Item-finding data

<<<<

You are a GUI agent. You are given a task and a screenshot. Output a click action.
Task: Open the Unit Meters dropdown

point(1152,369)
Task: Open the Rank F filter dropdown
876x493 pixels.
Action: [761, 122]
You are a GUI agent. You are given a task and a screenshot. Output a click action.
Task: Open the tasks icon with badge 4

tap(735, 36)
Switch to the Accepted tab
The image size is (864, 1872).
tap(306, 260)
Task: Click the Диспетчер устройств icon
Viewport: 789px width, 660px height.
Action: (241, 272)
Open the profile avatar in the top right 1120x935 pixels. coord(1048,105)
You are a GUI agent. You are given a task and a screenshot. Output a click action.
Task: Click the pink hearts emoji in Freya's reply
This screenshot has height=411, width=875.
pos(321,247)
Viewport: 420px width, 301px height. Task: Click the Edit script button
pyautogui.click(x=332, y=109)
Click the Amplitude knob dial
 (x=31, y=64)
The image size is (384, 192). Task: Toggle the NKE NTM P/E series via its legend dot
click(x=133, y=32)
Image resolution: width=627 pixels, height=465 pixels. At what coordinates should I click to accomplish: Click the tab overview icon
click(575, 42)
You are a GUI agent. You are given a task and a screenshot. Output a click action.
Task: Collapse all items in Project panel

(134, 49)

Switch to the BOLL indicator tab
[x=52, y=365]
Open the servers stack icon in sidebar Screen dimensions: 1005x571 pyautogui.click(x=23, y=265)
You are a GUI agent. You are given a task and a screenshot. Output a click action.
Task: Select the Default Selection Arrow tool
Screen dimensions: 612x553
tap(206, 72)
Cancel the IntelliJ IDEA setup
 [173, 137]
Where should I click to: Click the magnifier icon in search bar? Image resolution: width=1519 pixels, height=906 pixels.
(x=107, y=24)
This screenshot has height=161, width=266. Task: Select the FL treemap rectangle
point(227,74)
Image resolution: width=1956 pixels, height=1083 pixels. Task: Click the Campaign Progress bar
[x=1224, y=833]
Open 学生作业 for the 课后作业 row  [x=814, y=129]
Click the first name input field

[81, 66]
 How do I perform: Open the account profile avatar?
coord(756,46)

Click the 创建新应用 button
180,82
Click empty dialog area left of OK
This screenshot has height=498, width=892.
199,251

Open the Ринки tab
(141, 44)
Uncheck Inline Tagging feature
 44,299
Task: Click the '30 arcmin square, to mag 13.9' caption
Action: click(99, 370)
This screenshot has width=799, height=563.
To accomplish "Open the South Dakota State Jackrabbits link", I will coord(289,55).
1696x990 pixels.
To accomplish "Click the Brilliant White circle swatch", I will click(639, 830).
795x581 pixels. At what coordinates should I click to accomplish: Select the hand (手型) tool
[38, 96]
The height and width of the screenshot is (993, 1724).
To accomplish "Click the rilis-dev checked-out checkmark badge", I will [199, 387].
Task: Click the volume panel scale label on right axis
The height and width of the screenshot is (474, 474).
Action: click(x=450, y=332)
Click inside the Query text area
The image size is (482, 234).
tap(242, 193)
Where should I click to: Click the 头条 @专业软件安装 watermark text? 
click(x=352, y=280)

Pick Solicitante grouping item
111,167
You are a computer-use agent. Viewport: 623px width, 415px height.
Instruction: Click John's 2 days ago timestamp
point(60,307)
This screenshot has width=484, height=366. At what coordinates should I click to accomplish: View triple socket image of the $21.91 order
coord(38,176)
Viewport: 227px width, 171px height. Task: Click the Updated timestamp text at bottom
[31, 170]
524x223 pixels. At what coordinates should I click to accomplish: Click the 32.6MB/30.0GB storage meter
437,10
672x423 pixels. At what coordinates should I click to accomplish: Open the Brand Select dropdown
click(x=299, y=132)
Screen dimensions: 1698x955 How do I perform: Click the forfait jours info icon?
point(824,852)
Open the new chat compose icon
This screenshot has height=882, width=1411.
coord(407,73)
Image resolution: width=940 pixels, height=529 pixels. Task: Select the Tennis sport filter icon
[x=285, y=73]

>>>>

▶ [The task]: Rewrite the data from its first line through the line containing "tap(206, 72)", changing "dropdown" to "menu" and leaving everything else as it is.

▶ [The completed task]:
You are a GUI agent. You are given a task and a screenshot. Output a click action.
Task: Open the Unit Meters menu

point(1152,369)
Task: Open the Rank F filter menu
876x493 pixels.
Action: [761, 122]
You are a GUI agent. You are given a task and a screenshot. Output a click action.
Task: Open the tasks icon with badge 4

tap(735, 36)
Switch to the Accepted tab
The image size is (864, 1872).
tap(306, 260)
Task: Click the Диспетчер устройств icon
Viewport: 789px width, 660px height.
Action: (241, 272)
Open the profile avatar in the top right 1120x935 pixels. coord(1048,105)
You are a GUI agent. You are given a task and a screenshot. Output a click action.
Task: Click the pink hearts emoji in Freya's reply
This screenshot has height=411, width=875.
pos(321,247)
Viewport: 420px width, 301px height. Task: Click the Edit script button
pyautogui.click(x=332, y=109)
Click the Amplitude knob dial
 (x=31, y=64)
The image size is (384, 192). Task: Toggle the NKE NTM P/E series via its legend dot
click(x=133, y=32)
Image resolution: width=627 pixels, height=465 pixels. At what coordinates should I click to accomplish: Click the tab overview icon
click(575, 42)
You are a GUI agent. You are given a task and a screenshot. Output a click action.
Task: Collapse all items in Project panel

(134, 49)

Switch to the BOLL indicator tab
[x=52, y=365]
Open the servers stack icon in sidebar Screen dimensions: 1005x571 pyautogui.click(x=23, y=265)
You are a GUI agent. You are given a task and a screenshot. Output a click action.
Task: Select the Default Selection Arrow tool
Screen dimensions: 612x553
tap(206, 72)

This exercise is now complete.